EXTRAIT:
—————

La nostalgie des jeux de donjons

Cet été, j’ai lu Fantasy Freaks and Gaming Geeks: An Epic Quest for Reality Among Role Players, Online Gamers, and Other Dwellers of Imaginary Realms de Ethan Gilsdorf. Mi-parcours personnel, mi-enquête journalistique, j’ai failli ne pas acheté le bouquin parce que je me disais que j’aurais pu l’écrire moi-même…  En effet, de douze à trente-trois ans, j’ai été un adepte – solide – de jeux de rôles de table (ou « avec papier, crayons et dés », ce qui les distinguent de leurs cousins informatisés).  Comme toujours, jouer ne me suffisait pas: il me fallait comprendre comment ça marchait, pourquoi on jouait. Mon mémoire de maîtrise a donc porté sur la question…

Quand j’ai réalisé que le père de Gilsdorf avait été mon patron à Concordia (il était responsable du Département de communications où j’ai fait ma maîtrise et donné ma première charge de cours) et surtout quand j’ai lu que la mère de cet auteur avait été « transformée » par un anévrisme, au point qu’il avait l’impression qu’elle était devenue quelqu’un d’autre…  J’ai trouvé que l’accumulation de coïncidences et de liens avec ma propre vie commençait à être troublante…  J’ai donc passé à la caisse et payé.

—————

Entrées sur les coordonnées cibles:

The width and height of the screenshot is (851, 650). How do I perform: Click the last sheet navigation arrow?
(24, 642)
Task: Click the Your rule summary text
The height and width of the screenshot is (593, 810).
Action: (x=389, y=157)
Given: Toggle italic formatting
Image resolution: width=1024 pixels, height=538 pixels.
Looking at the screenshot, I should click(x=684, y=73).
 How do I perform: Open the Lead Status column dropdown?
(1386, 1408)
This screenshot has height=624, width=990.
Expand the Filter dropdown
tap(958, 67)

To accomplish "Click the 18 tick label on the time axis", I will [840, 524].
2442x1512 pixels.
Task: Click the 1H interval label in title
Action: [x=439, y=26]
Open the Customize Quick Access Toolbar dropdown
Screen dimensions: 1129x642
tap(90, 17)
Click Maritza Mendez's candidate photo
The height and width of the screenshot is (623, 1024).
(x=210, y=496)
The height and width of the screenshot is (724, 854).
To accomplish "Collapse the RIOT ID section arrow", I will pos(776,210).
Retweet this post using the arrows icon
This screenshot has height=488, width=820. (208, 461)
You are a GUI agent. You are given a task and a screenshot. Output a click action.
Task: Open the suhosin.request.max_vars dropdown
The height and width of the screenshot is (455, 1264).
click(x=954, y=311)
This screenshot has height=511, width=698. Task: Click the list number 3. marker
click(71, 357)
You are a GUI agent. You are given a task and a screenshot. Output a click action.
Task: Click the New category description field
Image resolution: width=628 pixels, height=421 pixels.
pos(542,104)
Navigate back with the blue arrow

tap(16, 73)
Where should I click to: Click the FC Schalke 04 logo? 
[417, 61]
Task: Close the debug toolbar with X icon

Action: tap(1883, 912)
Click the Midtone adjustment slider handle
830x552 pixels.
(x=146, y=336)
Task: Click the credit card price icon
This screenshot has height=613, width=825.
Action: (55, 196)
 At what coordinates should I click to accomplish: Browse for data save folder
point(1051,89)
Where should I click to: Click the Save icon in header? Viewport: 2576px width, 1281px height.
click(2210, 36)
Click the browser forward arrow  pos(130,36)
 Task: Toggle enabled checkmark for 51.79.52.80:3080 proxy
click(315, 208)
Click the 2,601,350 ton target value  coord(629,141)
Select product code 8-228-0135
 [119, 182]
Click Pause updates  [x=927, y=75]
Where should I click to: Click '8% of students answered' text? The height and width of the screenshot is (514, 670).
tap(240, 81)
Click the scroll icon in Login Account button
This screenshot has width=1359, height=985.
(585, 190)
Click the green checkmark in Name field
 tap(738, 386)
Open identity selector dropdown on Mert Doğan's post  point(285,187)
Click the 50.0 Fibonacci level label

—————

CONSIGNE A:
D'après le billet sur la nostalgie des jeux de donjons, entre quels âges la personne qui écrit a-t-elle pratiqué les jeux de rôles de table ?
CONSIGNE B:
Résumez en deux phrases le billet sur la nostalgie des jeux de donjons.

RÉPONSE COMPLÈTE A:
De douze à trente-trois ans.

RÉPONSE COMPLÈTE B:
Le billet relate la lecture, cet été, du livre d'Ethan Gilsdorf sur les amateurs de jeux de rôles et de mondes imaginaires, que la personne qui écrit a failli ne pas acheter parce qu'elle avait elle-même pratiqué ces jeux de douze à trente-trois ans et leur avait consacré son mémoire de maîtrise. Des coïncidences troublantes avec sa propre vie ont finalement mené à l'achat : le père de Gilsdorf avait été son patron à Concordia, et la mère de l'auteur avait été « transformée » par un anévrisme.